Tuesday, 9 April 2013

A Day in the Death of Joe Egg – Liverpool Playhouse – 08/04/2013

I was about 5 years old when this play first appeared in 1967, so seeing it 45 years later affords me a fascinating and more than occasionally unnerving opportunity to make some comparisons in morality, perceptions, and attitudes.

Author Peter Nichols tells us in the excellent programme notes of the difficulties of gaining a license from the Lord Chamberlain’s Office to perform Joe Egg in its early days. It’s very strange to look back at this now, as the questions of taste and decency under scrutiny are mostly things that no-one would bat an eyelid at today. Mild innuendo or references to sex made when there is a young person on stage would hardly be a barrier in our society. However, terms that have all but been expunged from our modern vocabulary pop up frequently and casually in the text and make our hair stand on end. To a 1960s or ‘70s audience it would have seemed quite ordinary to use some of this pejorative language that is no longer in any way considered acceptable.

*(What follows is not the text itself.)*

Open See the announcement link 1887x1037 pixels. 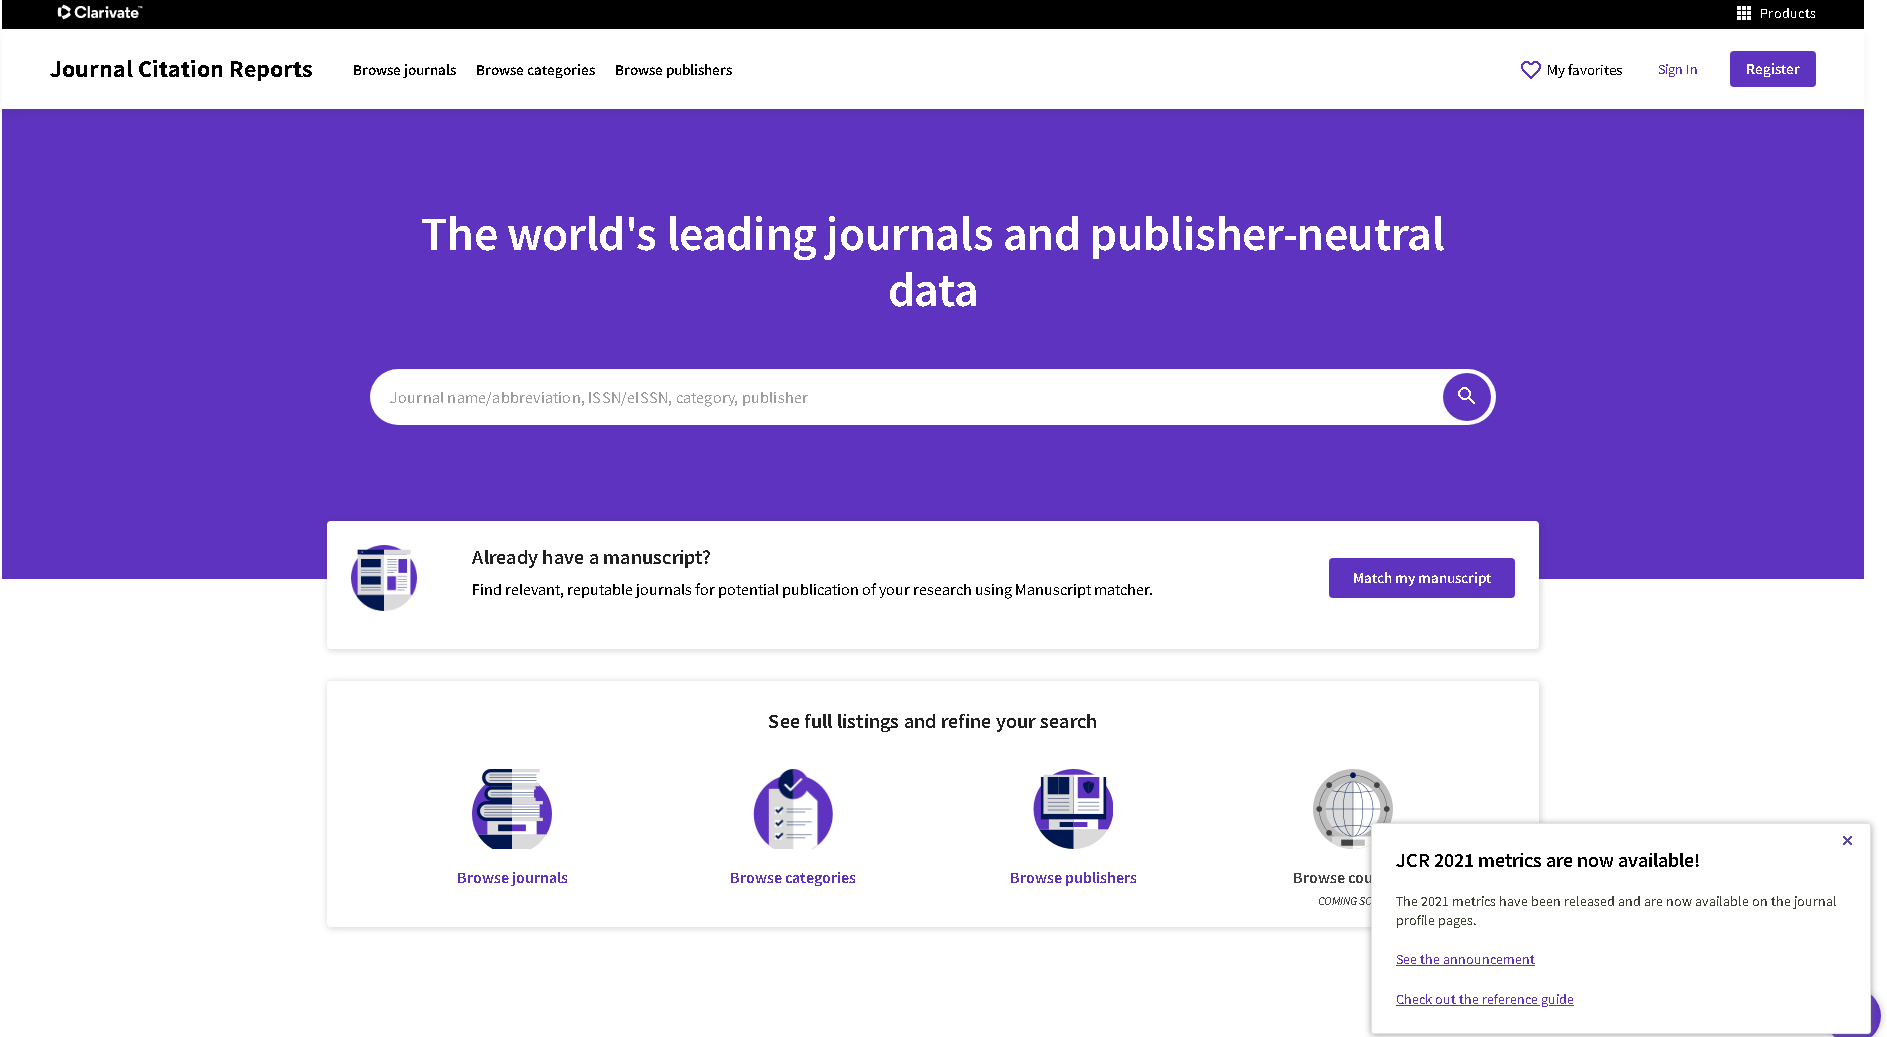tap(1464, 959)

Simon Higlett’s stylised and immaculately dressed set drops us straight into period, and here we meet Bri, a disillusioned teacher (Ralf Little) who I could swear used to take me for geography 40 years ago. Bri is eventually joined by his wife, Sheila (Rebecca Johnson) and then their daughter Joe (Jessica Bastick-Vines).

Both parents love Joe, but her severe disability is placing unbearable strain on their relationship. Bri paints cowboy scenes and Sheila has started amateur dramatics to give her a rest from the day to day caring, but even this has only served to add further jealousies to the already wobbly equilibrium.

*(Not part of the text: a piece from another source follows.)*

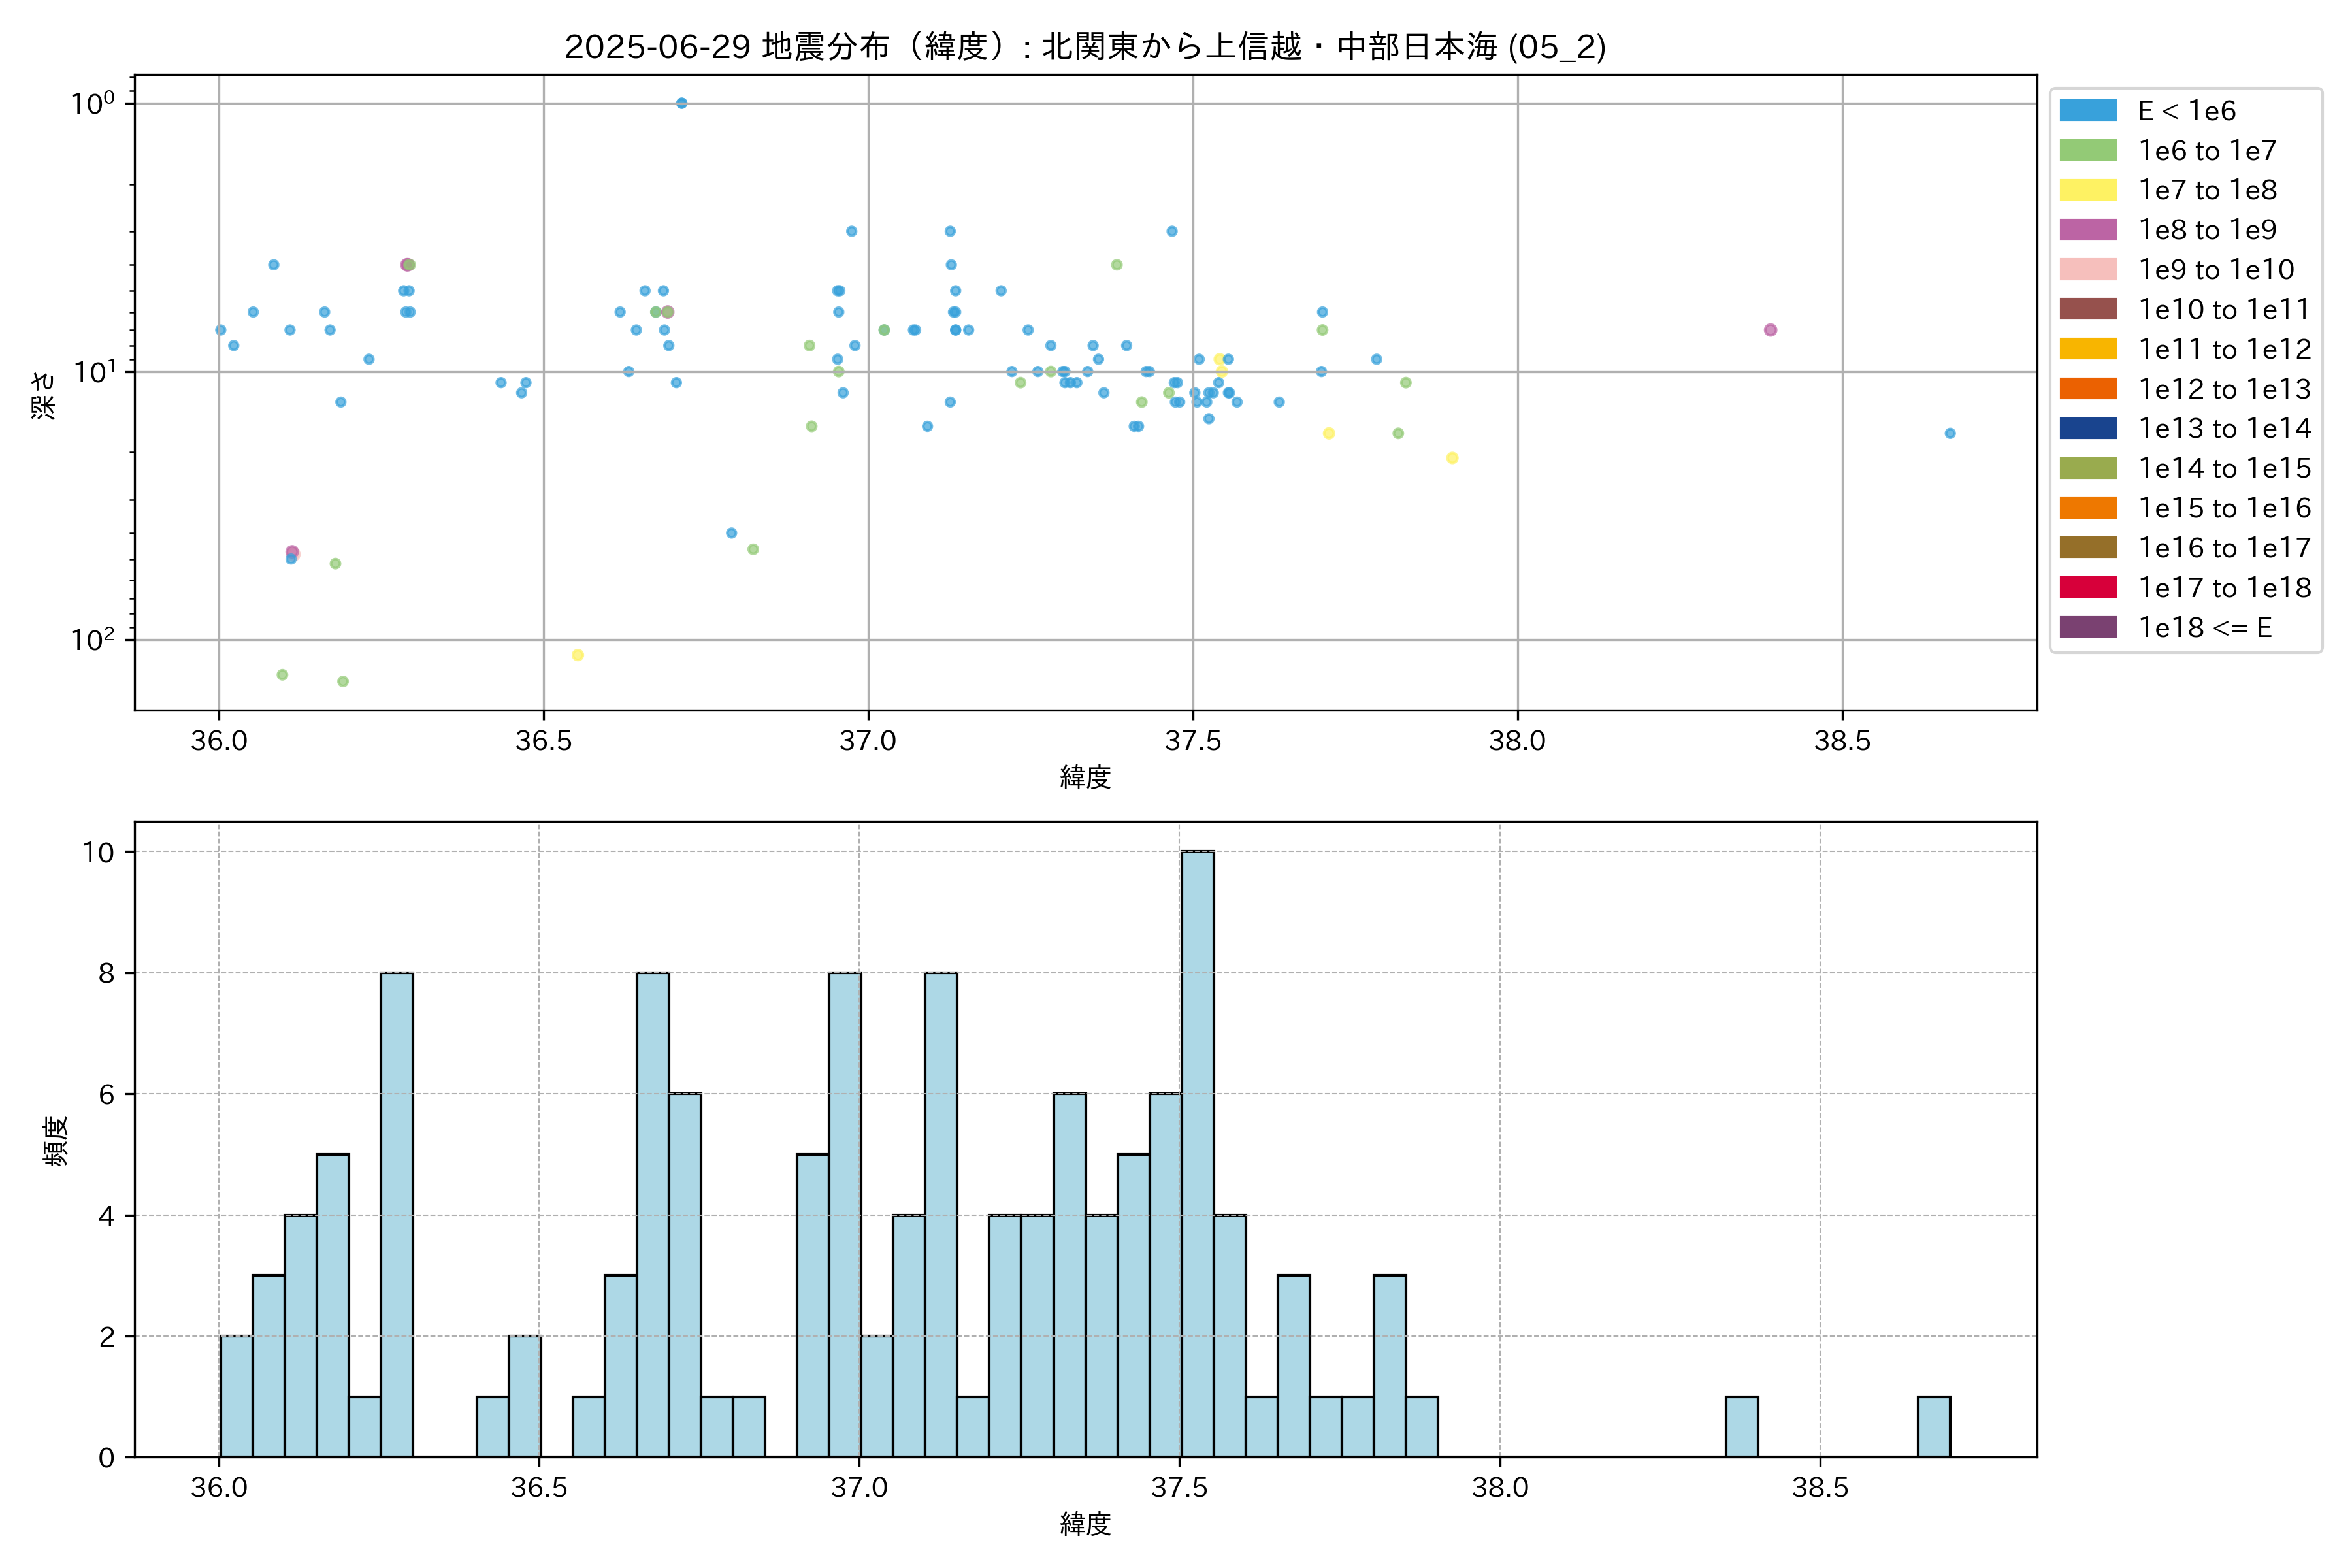
Task: Click the 頻度 y-axis label of histogram
Action: coord(56,1140)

By the time we reach the end of act one we have already had a good measure of both laughter and tears and when the interval is announced in heart rending fashion it's hard to see where else the play can take us.

Cue act two, in which we meet Owen Oakeshott and Sally Tatum as Freddie, the am-dram leading man and Pamela his wife, followed by Bri's mother, Grace, played by Marjorie Yates.

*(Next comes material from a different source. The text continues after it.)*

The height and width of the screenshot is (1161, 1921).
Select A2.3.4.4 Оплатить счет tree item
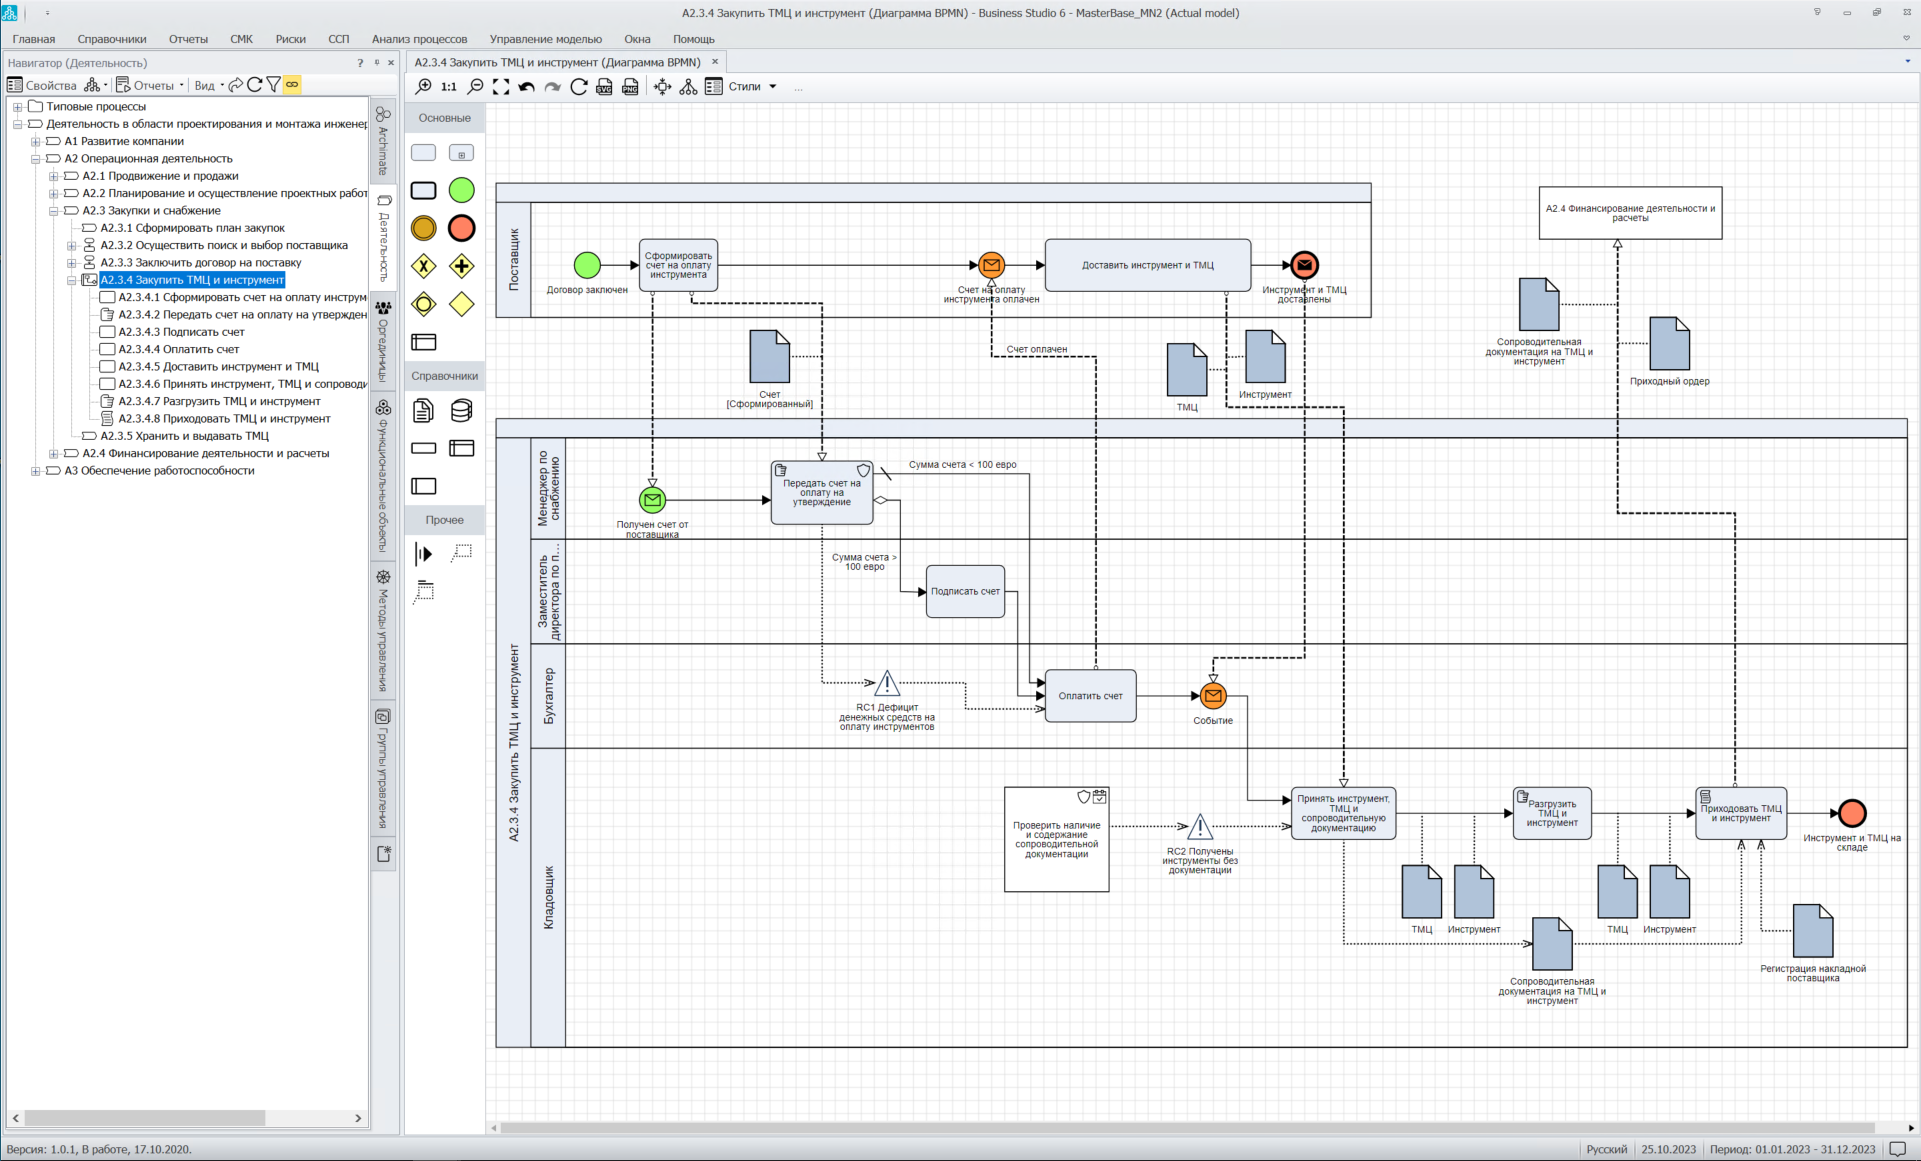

There follows a whirlpool of political incorrectness of truly astonishing proportions but we are able to see that much of what is being said is the norm for the time. Nonetheless much of the dialogue has the capacity to stun one moment while getting belly laughs the next.

More than this, the emotional complexity of the situation really begins to unravel. We are simultaneously sympathetic and horrified by the tribulations facing all the characters, including the increasingly incapacitated Joe.

Moral dilemmas vie with emotional needs and there seems to be no way out, save the unthinkable.

The genius of Nichols' writing is that he forces us to see the situation from a multitude of points of view, testing our responses to every challenge and effectively asking us to examine how we might fare, given similar circumstances.

A collection of disarmingly frank and honest performances by the six-strong cast draw us in and we ride the rollercoaster with them to the end. Jessica Bastick-Vines is quite extraordinary as the wheelchair bound daughter, unable to control the ever increasingly unpredictable and spasmodic behaviour of those upon whom she depends for her very life.

The remaining quintet all deliver characterisations that hold a mirror to some of our darkest thoughts. From Bri's cruel jokes to Pam's almost obscene self obsession we see the extremes of their struggles to cope with reality. Grace and Freddie offer ever more absurd advice and Sheila, occasionally resorting to flights of fantasy, tries to get by on a dream of some miracle.

As long as the audience turn off their mobile phones there are extended passages in which the stillness is so intense a pin dropping daren't make a sound, while there are frequent opportunities to laugh out loud or even entertain a little audience participation - hands on your heads everyone?

Stephen Unwin's assured direction is informed by his personal experience of caring for a severely disabled child, as was Peter Nichols when he penned the work almost half a century ago.

Times and attitudes may change but the basic truths remain the same, and this new production comes across the broken fourth wall as freshly as though it were written yesterday.

A Day in the Death of Joe Egg runs at Liverpool Playhouse until 27th April, after which it transfers to the Rose Theatre Kingston.